2.2 極性スイッチ接触部の過熱と損傷の解析
2.2.1 接触部への長期間の過負荷電流
極性スイッチ接触部の定格電流は536 Aと計算されました。炉の頻繁な過負荷運転により、実際の電流はスイッチの定格容量を超えており、接触部の温度が上昇しました。この過熱により局所的なホットスポットが形成され、接触抵抗が増加し、「悪循環」が始まり、油分解、自由ガスの生成、そして軽ガスアラームが発生しました。
2.2.2 同一位置での長期運転
極性スイッチは本質的には選択スイッチであり、1〜10段と11〜23段の2つの位置があります。実際の運転では、炉の二次電圧は常に21〜23段で運転されており、スイッチ接触部が長期間同じ位置に留まっていたため、通常のワイピング作用が失われ、接触面の自己清掃ができませんでした。有機汚染物が蓄積し、安定した暗い絶縁膜が形成されました。この膜は徐々に電流伝導能力を低下させ、接触抵抗を増加させ、接触温度を上昇させました。温度の上昇により汚染物の堆積が加速され、「悪循環」が強化され、自由ガスの生成とガスアラームが発生しました。
3 改善措置
3.1 接触部の電流伝導能力の向上と接触抵抗の減少
頻繁な炉の過負荷に対応し、生産要件を満たすため、極性スイッチ接触部を再製造しました。
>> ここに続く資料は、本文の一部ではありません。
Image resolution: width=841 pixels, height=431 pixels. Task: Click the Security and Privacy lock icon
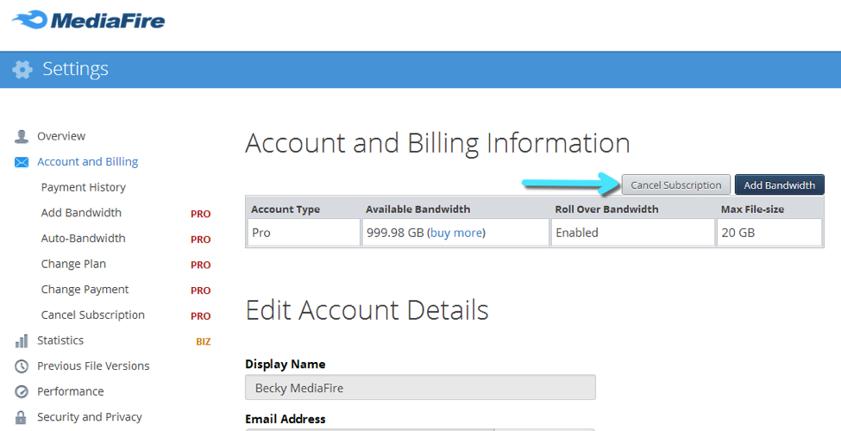pos(22,417)
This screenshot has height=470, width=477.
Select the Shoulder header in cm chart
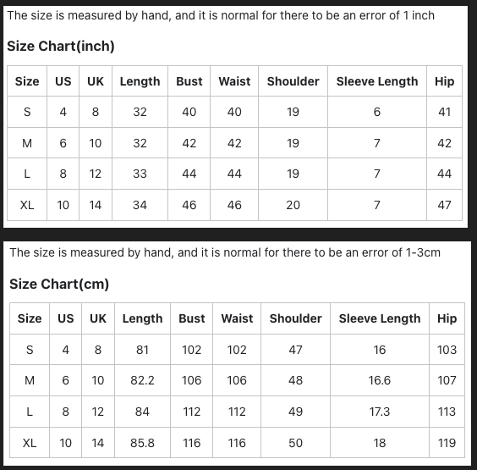[295, 318]
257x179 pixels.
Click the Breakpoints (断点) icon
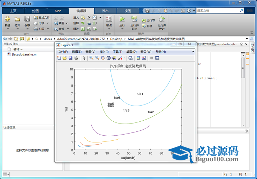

実測に基づき、取り付け寸法を変更せずに、元の直線接触面の幅を2 mm広げて電流容量を高めました。元のクロムニッケル合金メッキをハードシルバーメッキに置き換え、メッキ厚を0.5 mm増やしました。これにより接触圧力が改善され、接触抵抗が減少し、導電性が向上しました。
3.2 極性スイッチの定期的な無負荷運転
長時間停止運転による抵抗増加を防ぐために、変圧器予防試験中に極性スイッチの追加の無負荷運転が含まれました。ユーザーには月に1回スイッチの無負荷運転を行うことが求められました。目的は機械的に接触面をワイピング・クリーニングし、堆積物を取り除き、接触抵抗を減少させることです。
4 結論
変圧器段切り替え接触部の過熱障害は安定運転に影響を与える主要な問題の一つです。障害の性質と位置をタイムリーかつ正確に特定することは対象となる是正措置にとって重要です。教訓を継続的に蓄積し、解析精度を向上させる必要があります。電気炉変圧器の軽ガスアラームについては、包括的な解析を通じて根本原因を特定し、効果的な措置を講じて隠れた危険を排除しました。2年以上の運転後、同様の異常は発生していません。この解決策により、変圧器の撤去、修理、予定外の停止による経済的損失を防ぎ、大きな経済的利益を達成しました。